Screenshot grounding data
*** Block opens ***

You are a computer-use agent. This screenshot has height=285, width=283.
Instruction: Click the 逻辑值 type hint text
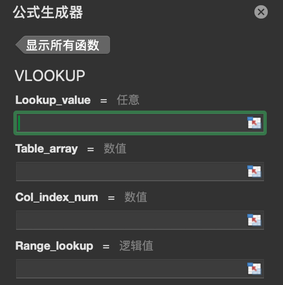(136, 246)
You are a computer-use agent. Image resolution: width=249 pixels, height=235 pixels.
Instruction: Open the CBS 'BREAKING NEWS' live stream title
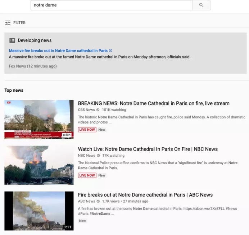tap(153, 103)
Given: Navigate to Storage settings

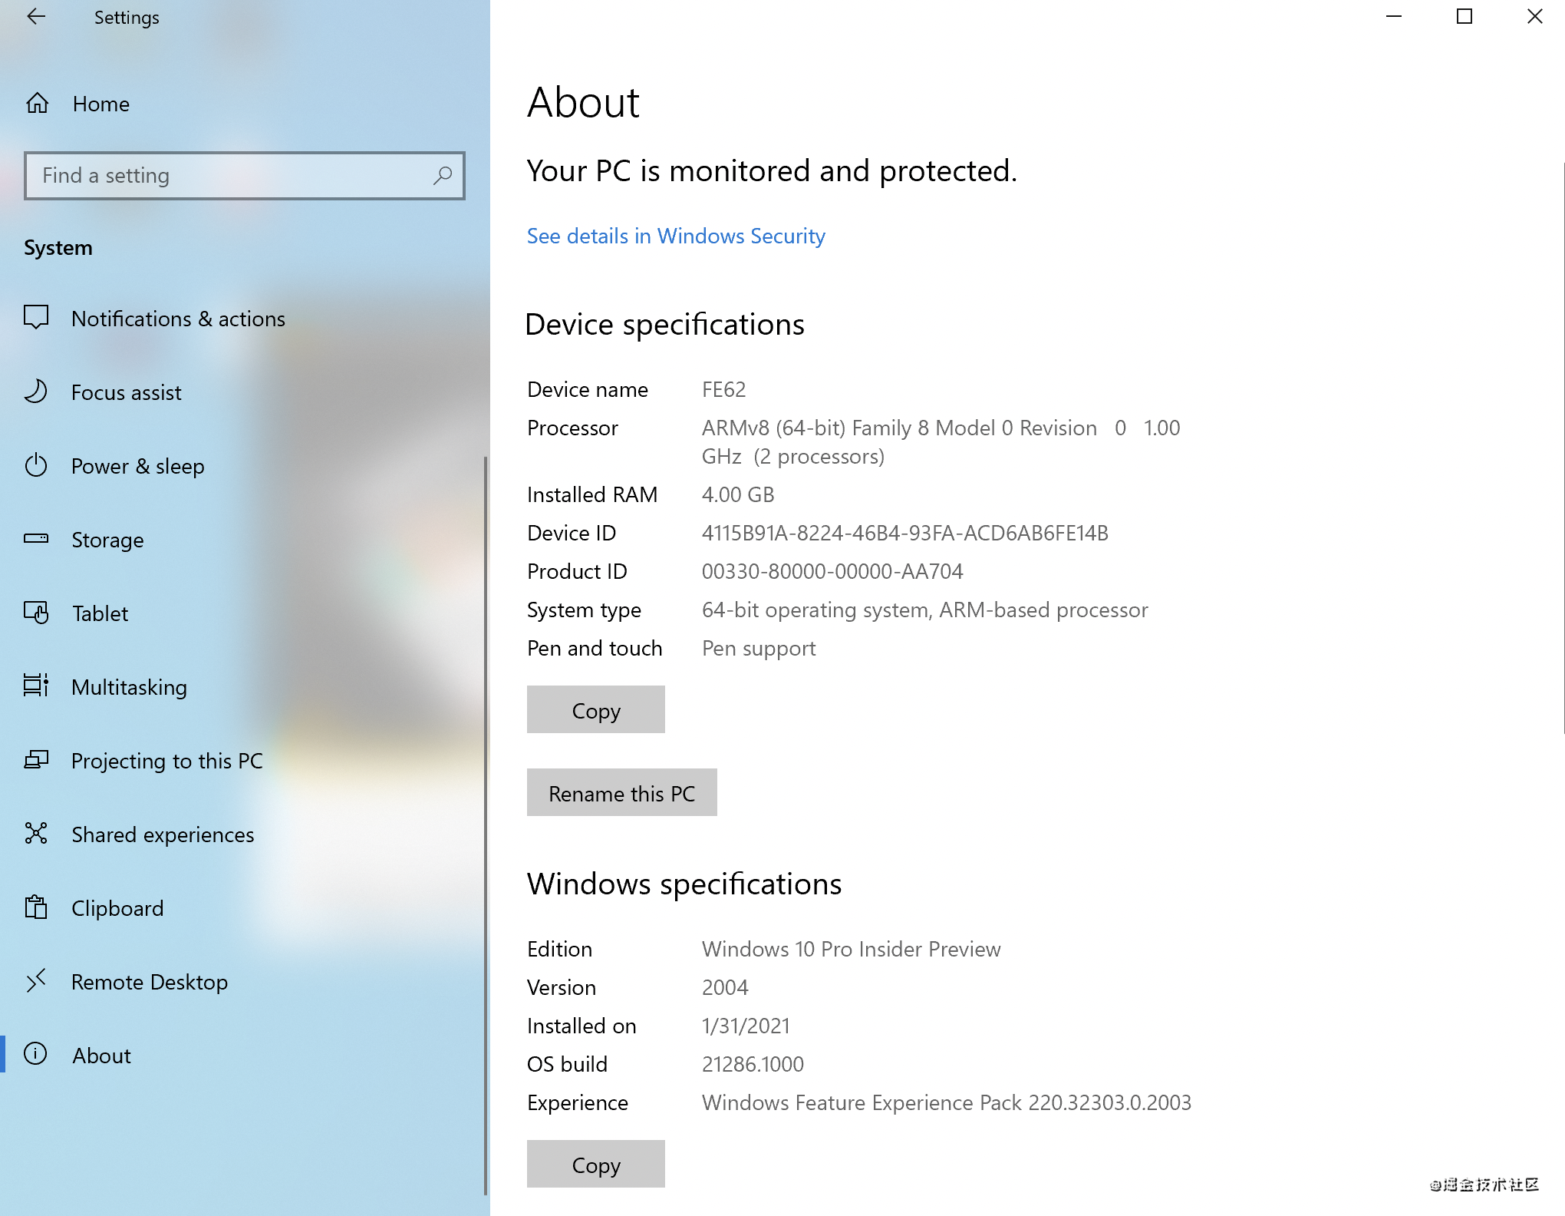Looking at the screenshot, I should pos(108,539).
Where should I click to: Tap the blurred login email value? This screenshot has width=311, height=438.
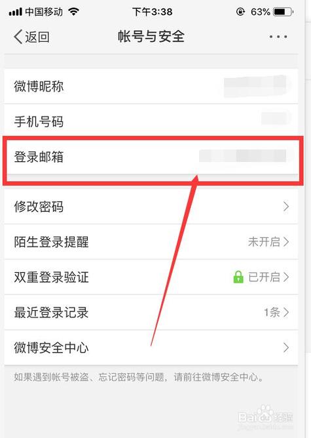tap(243, 156)
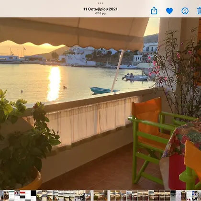Tap the 6:15 μμ time subtitle
Image resolution: width=201 pixels, height=201 pixels.
[101, 14]
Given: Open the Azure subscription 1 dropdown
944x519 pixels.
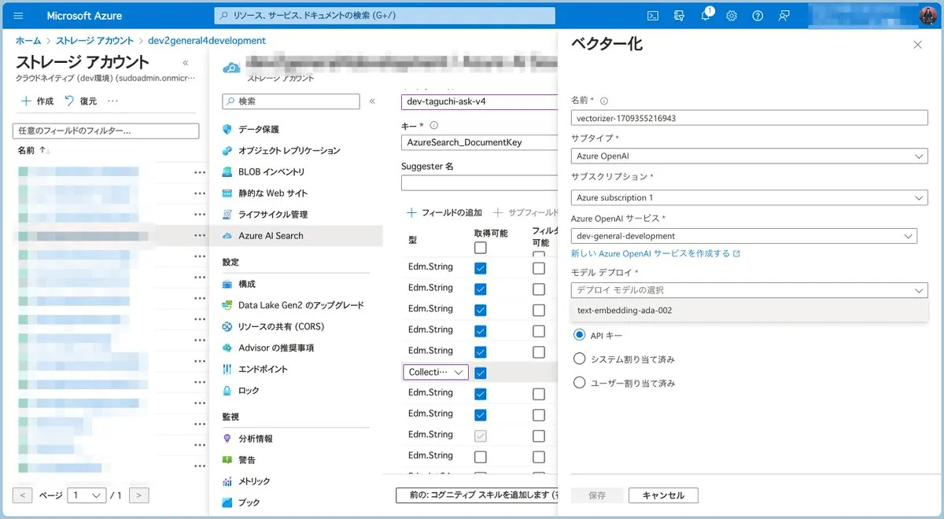Looking at the screenshot, I should pyautogui.click(x=749, y=197).
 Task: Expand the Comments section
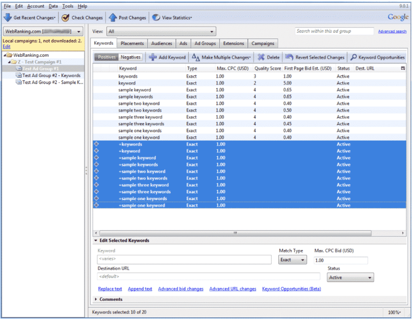[111, 299]
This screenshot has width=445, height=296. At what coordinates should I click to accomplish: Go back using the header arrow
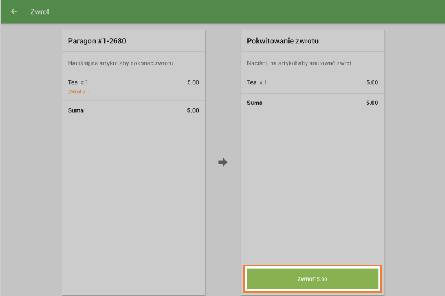[14, 12]
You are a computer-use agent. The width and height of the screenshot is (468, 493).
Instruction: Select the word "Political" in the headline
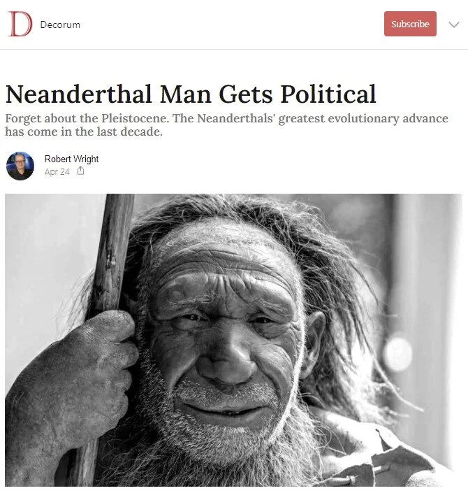[328, 94]
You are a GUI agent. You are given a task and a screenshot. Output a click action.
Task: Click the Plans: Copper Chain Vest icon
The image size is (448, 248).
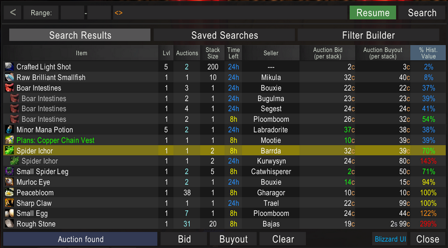point(9,140)
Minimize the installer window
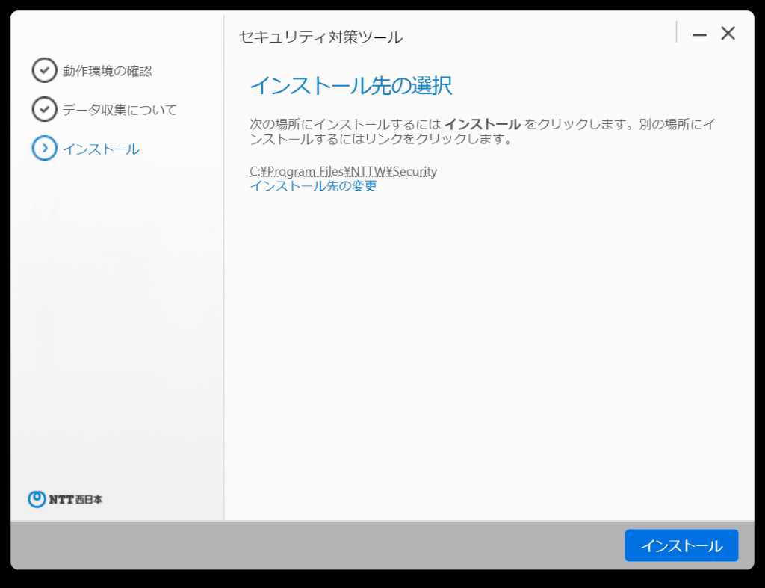Screen dimensions: 765x588 click(699, 33)
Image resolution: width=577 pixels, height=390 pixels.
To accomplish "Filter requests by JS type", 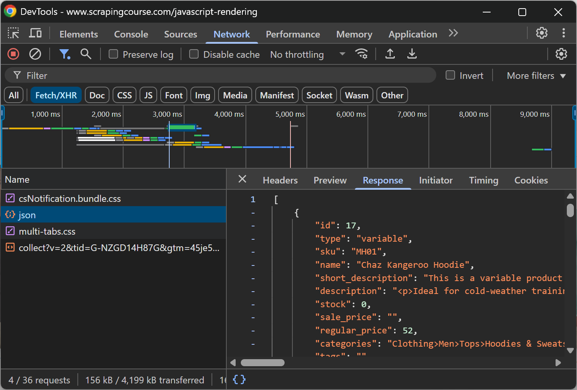I will (x=148, y=95).
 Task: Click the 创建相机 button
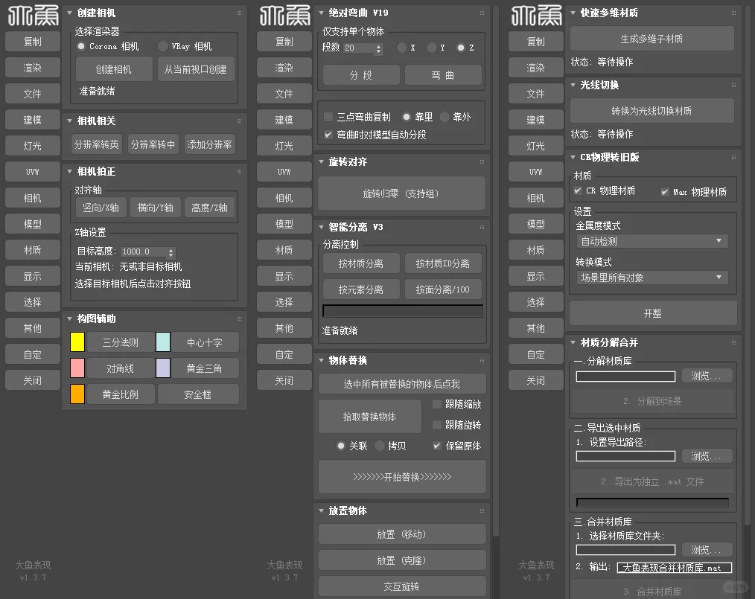click(x=113, y=69)
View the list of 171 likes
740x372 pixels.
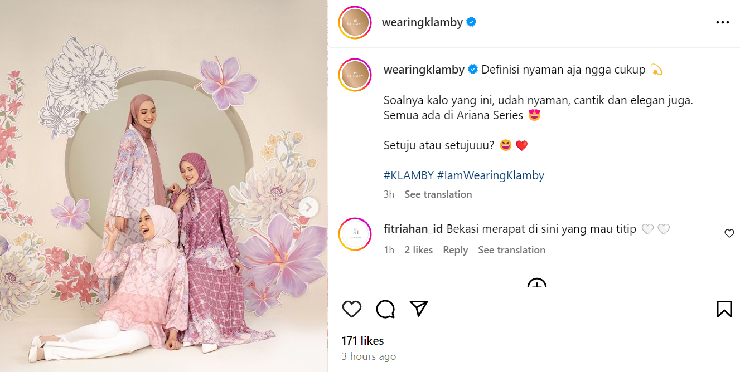coord(363,341)
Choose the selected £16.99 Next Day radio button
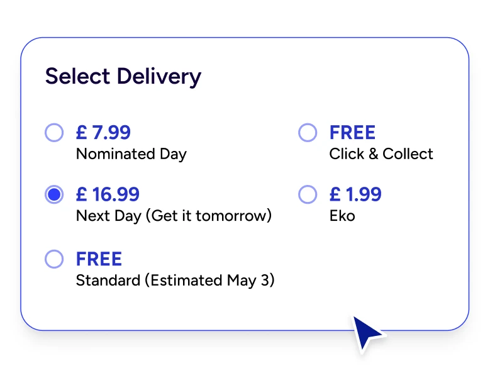 (x=55, y=194)
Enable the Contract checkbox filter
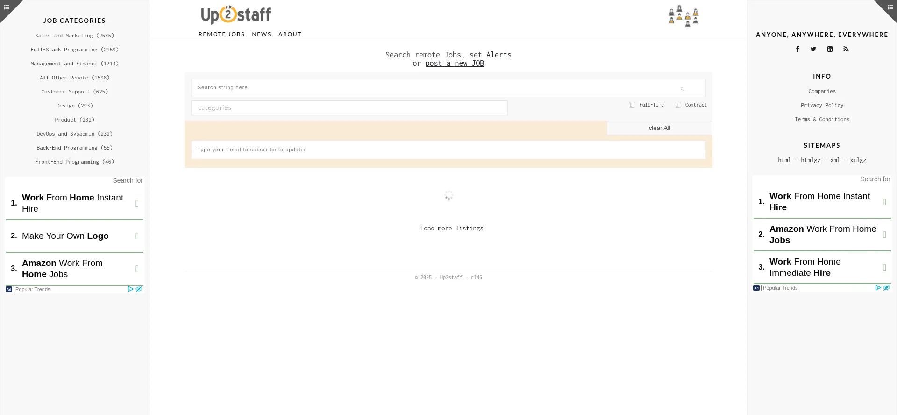 click(x=678, y=105)
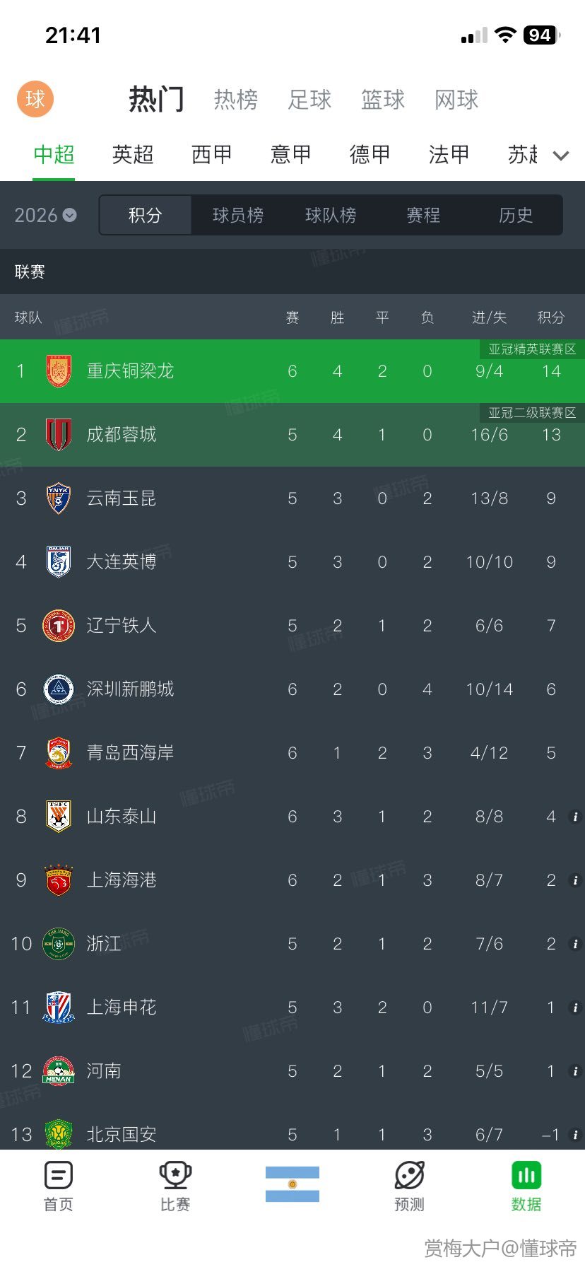The width and height of the screenshot is (585, 1267).
Task: Tap the 数据 chart icon
Action: point(526,1177)
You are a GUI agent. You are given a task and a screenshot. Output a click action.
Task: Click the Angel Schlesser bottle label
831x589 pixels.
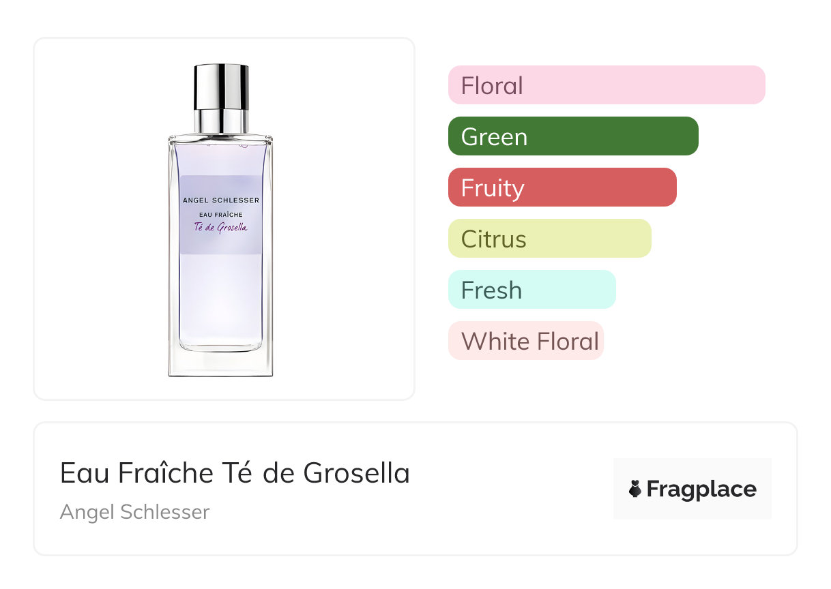pos(221,215)
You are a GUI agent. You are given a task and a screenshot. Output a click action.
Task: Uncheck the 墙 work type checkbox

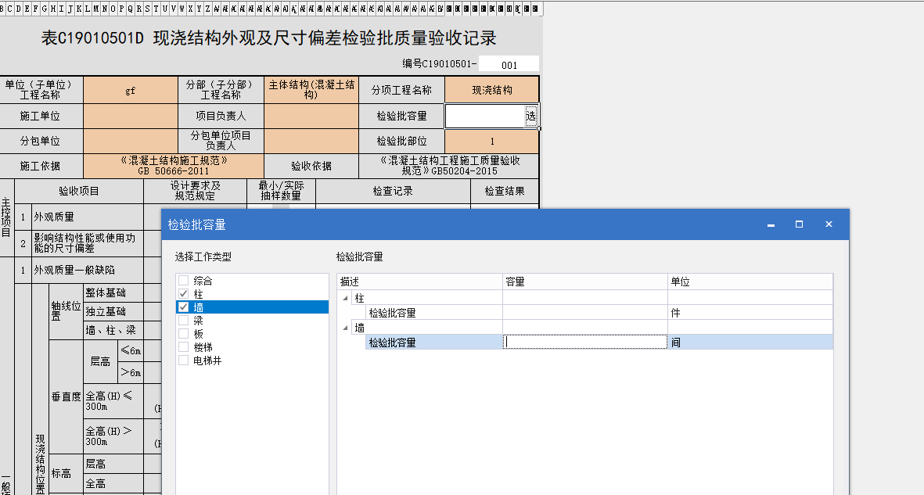183,307
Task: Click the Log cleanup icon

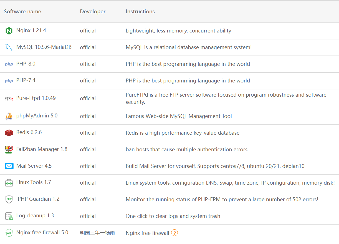Action: (9, 216)
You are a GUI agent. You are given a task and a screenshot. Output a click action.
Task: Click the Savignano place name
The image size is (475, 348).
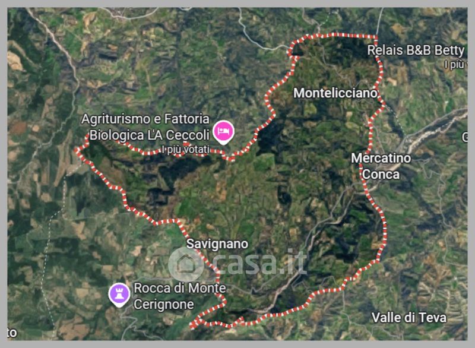[x=217, y=244]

*** Block closes ***

• **Exercise brief**: Count, in the data above, the lines that hold "computer". Return only that count.

• **Output for this exercise**: 3